As for dismissal of the information "by the CIA," you appear to forget that the CIA has come under criticism for not connecting the dots (some of it undeserved since it has operated under handicaps imposed by Sen. Church, Jamie Gorelick of the Clinton Administration, et al.) During WWII the CIA's predecessor (the OSS) was infiltrated by the communists (which is one reason for the failure of the Bay of Pigs invasion, etc.)
However, the CIA is only one part of our intelligence community (which also includes the more reliable DIA).
In addition, as to the War on Terror, there have been several factions within the CIA. Unfortunately, the dominant faction under Director Tenet appears to have been dominated by the dogmatic view that terrorist organizations operate independently of rogue states. (The alleged counter-terrorism expert Richard Clarke also appears to have been blinded by this view.)

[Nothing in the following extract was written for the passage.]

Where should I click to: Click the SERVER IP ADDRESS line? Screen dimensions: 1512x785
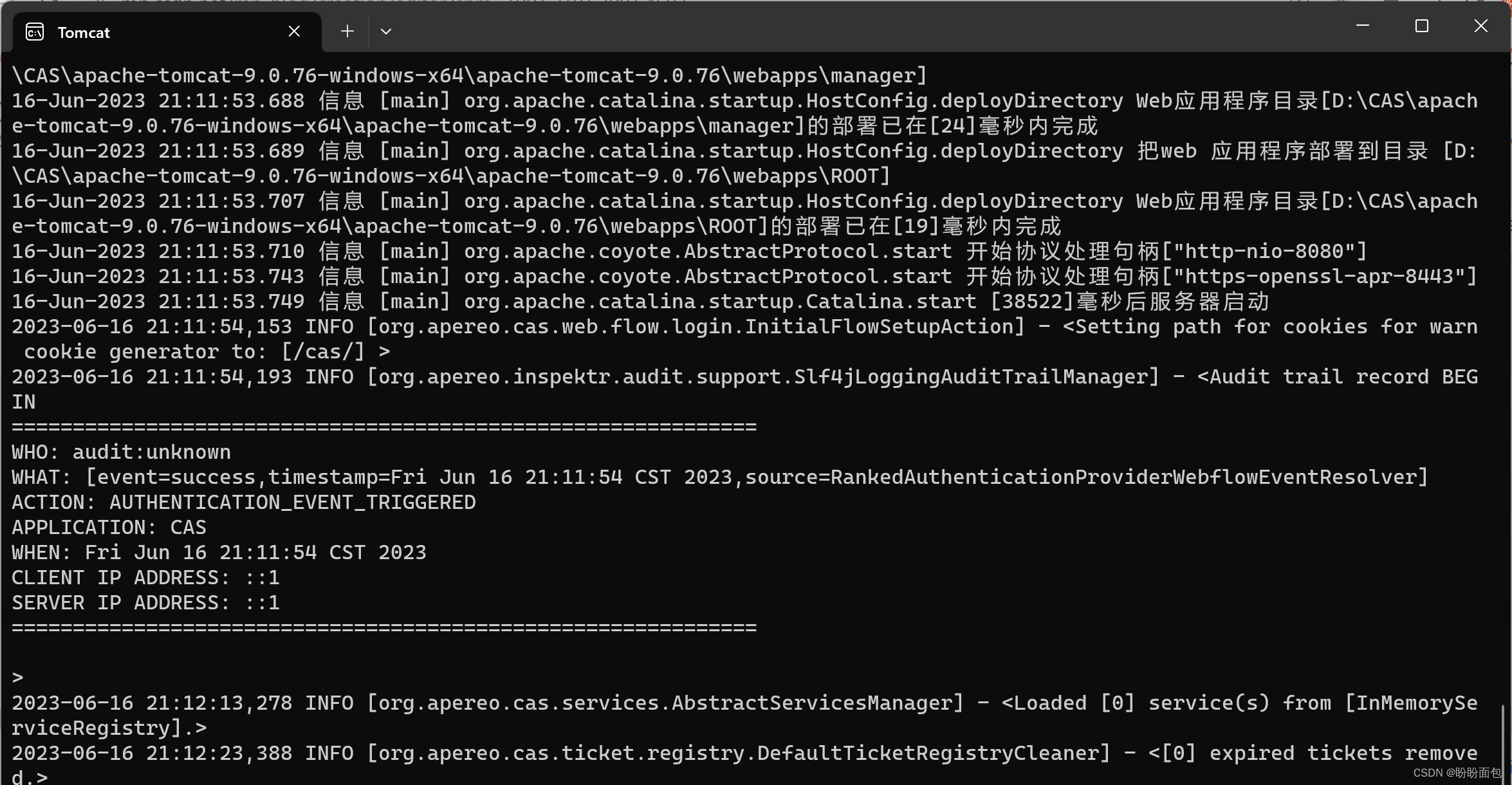pos(145,602)
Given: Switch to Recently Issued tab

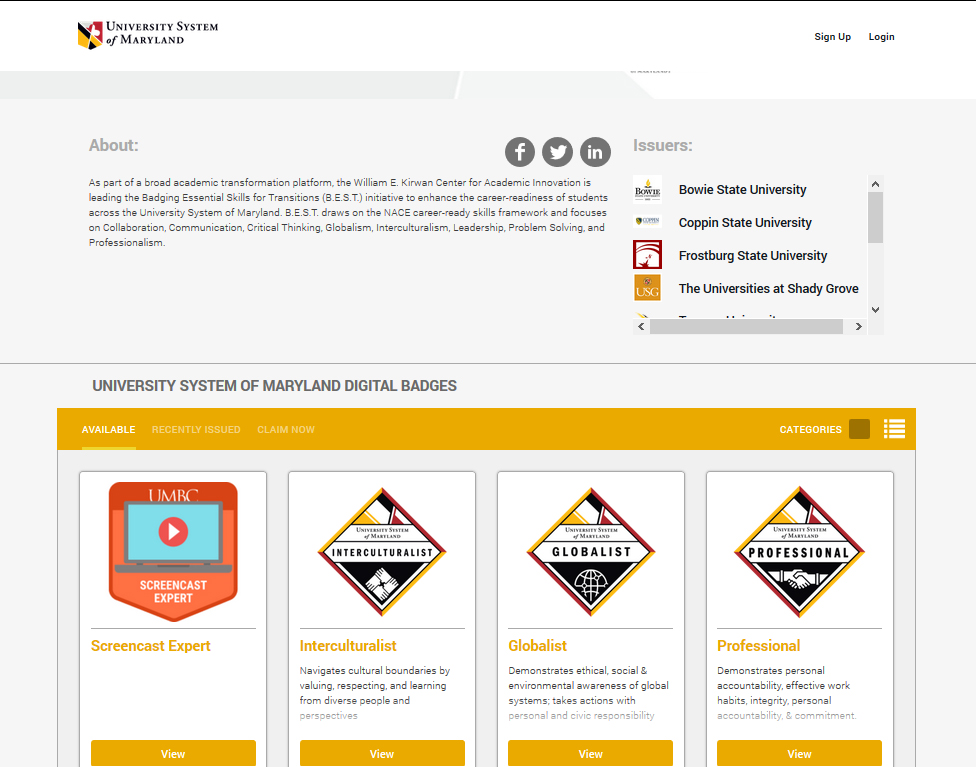Looking at the screenshot, I should pos(196,430).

Nevertheless, it remains that terrorist organizations (Hamas, Islamic Jihad, Hezbollah, etc.) have been allied with and taken refuge in rogue states (Iraq, Syria, Libya, Iran, etc.). Al Qaida has taken refuge in both Taliban Afghanistan (bin Ladin's faction) and Baath Party Iraq (Al Zarqawi's faction). Thus, the same rationale applies to both Afghanistan under the Taliban and Iraq under the Baath Party, which is a relic of German contacts during WWII, Saddam's uncle (who raised him) being a Nazi recruit, as was also the uncle of Yasser Arafat.
The more enlightened view which acknowledges the interdependence between terrorist organizations and rogue regimes is that held by former CIA official Laurie Mylroie. Ms. Mylroie has explored the links between Saddam's regime and the respective attacks on the World Trade Center.
In addition, James Woolsey, a former CIA Director under Clinton, does not appear to be under the illusions that dominated subsequent CIAs (under Deutsche and Tenet). Woolsey is of the opinion that Saddam is connected to the September 11 attack. He has also endorsed Jayna Davis' exposure of Saddam's connection to the attack on the Murrah Building in Oklahoma City.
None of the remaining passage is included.